7.1.2. Simplifying structures

7.1.2.1. Structures such as buildings are made up of many rooms, each with many hit-boxes and objects inside them. Simulating multiple whole skyscrapers with all the contents inside is simply impossible, thus simplifications has to be made. These are quite obvious, whenever a player isn't inside a building the building is just one large hit-box/object. When the player gets closer the rooms which he can reach first gets loaded in or generated if they have not been generated before. The rooms load in sections, so you only load rooms connected/visible from the room you are in, thus only a handful of rooms has to be loaded at one time. Interactions with the building can also cause the loading of rooms, for example blowing up part of the outside wall of the building will load the corresponding room. Basically the building is reduced to a grid of rooms, linked to each other so there's no need to go through the whole grid when the player moves around in the building but each room knows which surrounding rooms to load.

8. Director? (Not needed but might enhance the game experience)

8.1. Direct the action, where and when enemies will come, trying not to put the player in situations impossible to survive but hard enough to make them fun, gauging the players skill level and increasing or decreasing the difficulty.

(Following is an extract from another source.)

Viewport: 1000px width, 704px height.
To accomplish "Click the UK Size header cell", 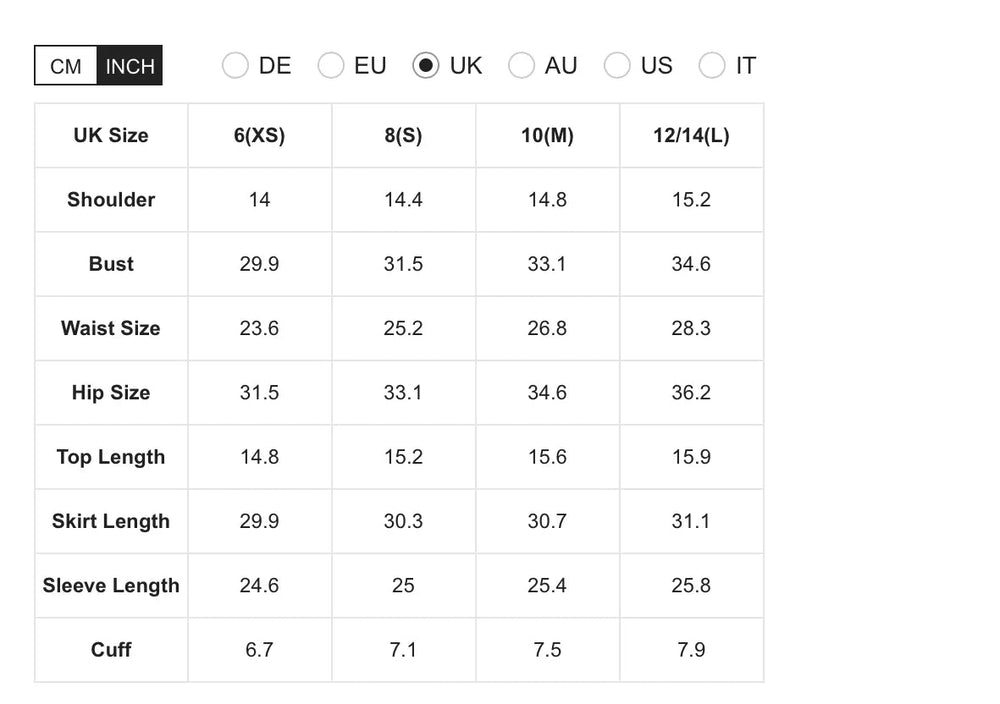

This would not be for "hard core" people who want to use the game as an "apocalypse simulator" to see how long they could survive, but rather to make the game more enjoyable, the director decides which of your group members gets sick or gets lost etc to add tension and drama in your game.

8.2. The Director is also a Goal Oriented Planning system with a set of actions available with their possible consequences (spawn enemy, spawn enemy community, spawn friendly survivor, change weather, make someone sick, make two people in the group fight etc etc) but has the goal of "making it fun for the player". Defining fun would be very hard, the "easiest" way to do it would be to have a machine learning algorithm which tries to learn which set of actions it should do when to maximize the time people play the game, but this requires an already functional game and many many players playing the game to get any useful results since it needs a large sample to work with so that people logging off when they need to go to work doesn't get interpreted as something being boring. There's also the option of reinforced learning, requiring only a "few" beta testers who tell the AI when something they liked happened and when something they didn't like happened, eventually a pattern will be learned. This is however very subjective and gives the Beta testers the ability to "cheat" by rewarding behavior which gives them resources. Using a large enough sample size of beta testers this problem should however solve itself since there will be a lot of people calling the AI boring when it starts giving them too much stuff.

8.3. Could also function as tutorial, at your first game the director will throw/force you into situations where you need to learn certain game mechanics before you can proceed (such as trapping you inside a building and needing to craft fire burn down a door or similar things, each mechanic should be introduced safely and build upon the previous experience).